::: DATASET ENTRIES :::

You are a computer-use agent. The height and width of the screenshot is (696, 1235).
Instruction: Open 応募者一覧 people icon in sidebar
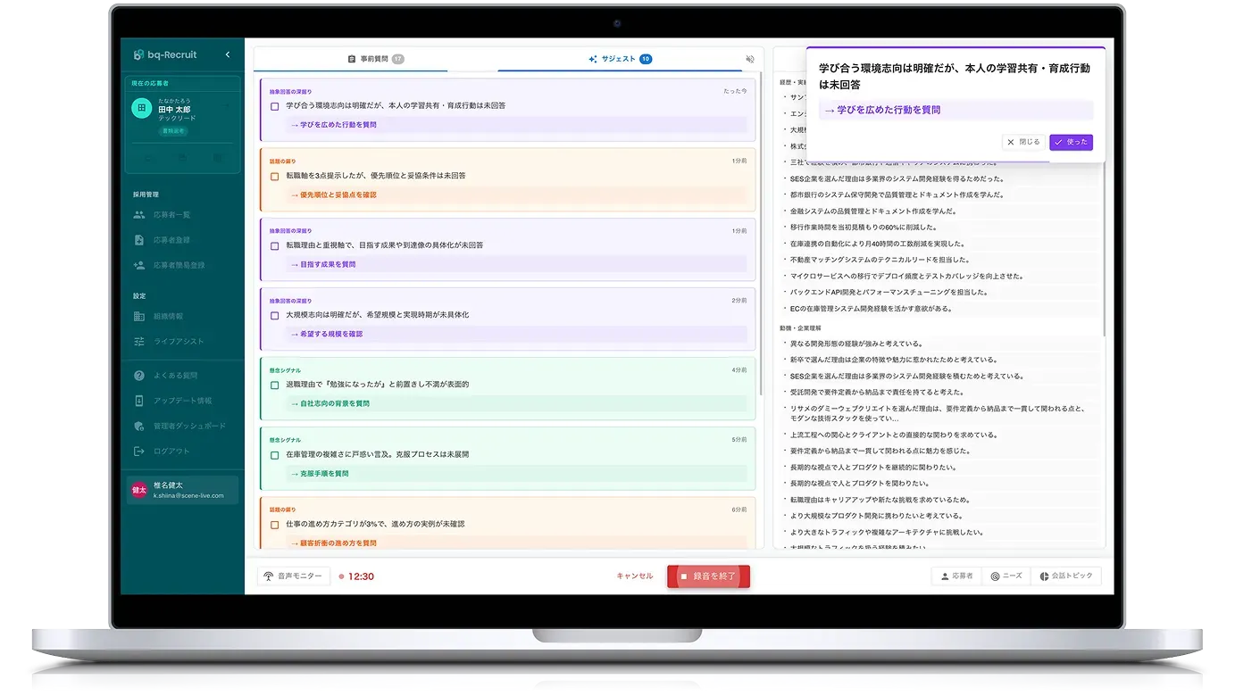(138, 215)
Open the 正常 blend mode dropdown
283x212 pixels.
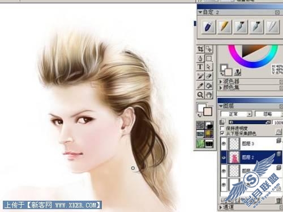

:::

- **WHAT TO PRODUCE**
Give every entry again word for word; no images belong in the copy.

- **SOLUTION FOR THIS PROBLEM**
You are a computer-use agent. The height and width of the screenshot is (696, 1235).
Instruction: Open 応募者一覧 people icon in sidebar
(138, 215)
Open the 正常 blend mode dropdown
283x212 pixels.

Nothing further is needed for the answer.